Martijn Kooijman is een van de organisten die belangeloos meedoen aan acht zomerse samenzangavonden op Walcheren. Hij speelt en improviseert in de Dorpskerk van Aagtekerke uit een lijst met 78 verzoeknummers, variërend van psalmen en Johannes de Heer tot volksliedjes als ‘Op de grote, stille heide’. Het publiek mag telkens zo’n drie nummers opgeven. ‘Zingen volgens het rum-principe’, zegt voorzitter Henk-Jan Minnaard van de vereniging Omnis Cantare, www.omnis-cantare.nl, met een brede grijns. ‘Rum staat voor roept-u-maar.’

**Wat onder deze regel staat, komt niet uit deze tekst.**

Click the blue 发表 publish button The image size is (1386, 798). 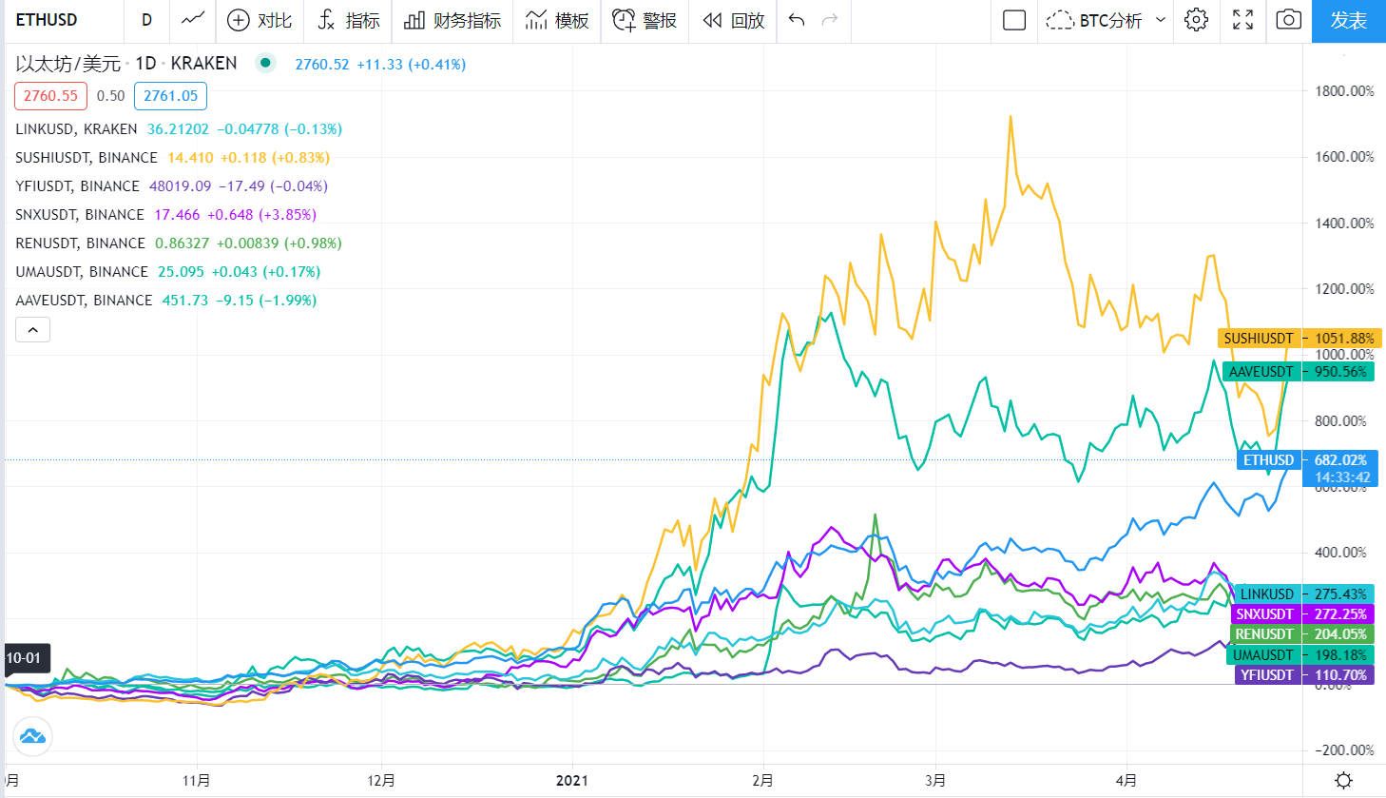pyautogui.click(x=1348, y=20)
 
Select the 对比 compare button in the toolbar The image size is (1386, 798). pyautogui.click(x=260, y=20)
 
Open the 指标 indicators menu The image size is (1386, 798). pyautogui.click(x=348, y=20)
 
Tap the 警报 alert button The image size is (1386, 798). pyautogui.click(x=645, y=20)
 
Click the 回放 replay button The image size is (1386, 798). pyautogui.click(x=733, y=20)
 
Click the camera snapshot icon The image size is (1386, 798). pyautogui.click(x=1288, y=20)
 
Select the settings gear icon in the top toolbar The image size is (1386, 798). pyautogui.click(x=1197, y=20)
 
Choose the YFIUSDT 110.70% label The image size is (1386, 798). pyautogui.click(x=1302, y=675)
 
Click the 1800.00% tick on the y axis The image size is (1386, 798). pyautogui.click(x=1344, y=91)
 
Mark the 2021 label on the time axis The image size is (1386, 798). pyautogui.click(x=571, y=781)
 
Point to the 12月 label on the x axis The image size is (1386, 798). pyautogui.click(x=381, y=781)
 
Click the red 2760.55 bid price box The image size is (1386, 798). pyautogui.click(x=50, y=96)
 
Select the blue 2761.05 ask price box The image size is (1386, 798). pyautogui.click(x=170, y=96)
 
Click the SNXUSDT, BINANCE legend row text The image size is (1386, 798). pyautogui.click(x=80, y=215)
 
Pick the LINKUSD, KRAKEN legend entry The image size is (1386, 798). pyautogui.click(x=76, y=129)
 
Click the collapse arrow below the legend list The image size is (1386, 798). pyautogui.click(x=32, y=330)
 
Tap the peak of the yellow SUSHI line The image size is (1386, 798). pyautogui.click(x=1011, y=117)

De zangavond is een al twaalf jaar oud, succesvol initiatief van Omnis Cantare. ‘Eén ding bindt ons: de liefde voor de Heere’, legt Minnaard uit. ‘En we doen het meteen voor een goed doel.’ De opbrengst van de collecte (603 euro) is bestemd voor het gezin Rietveld, uitgezonden door de zendingsorganisatie MAF (Mission Aviation Fellowship) in Indonesië, en diaconaal gastenhuis De Oase op Walcheren.
Hoe is de ambiance?
In de statige Dorpskerk (1625) van Aagtekerke, aan een pittoresk dorpsplein met hoge bomen en lage huisjes, zitten zo’n honderd mensen. Onder hen toeristen, maar vooral ook Zeeuwen, soms van heinde en ver. In de kerkzaal hangt een kroonluchter aan een van de zware dwarsbalken. Langs de eeuwenoude muren hangen schilderijen met landschapstaferelen. In de kerkbank voor mij ligt een zakje keelpastilles, want hier wordt – zo blijkt – op volle kracht gezongen.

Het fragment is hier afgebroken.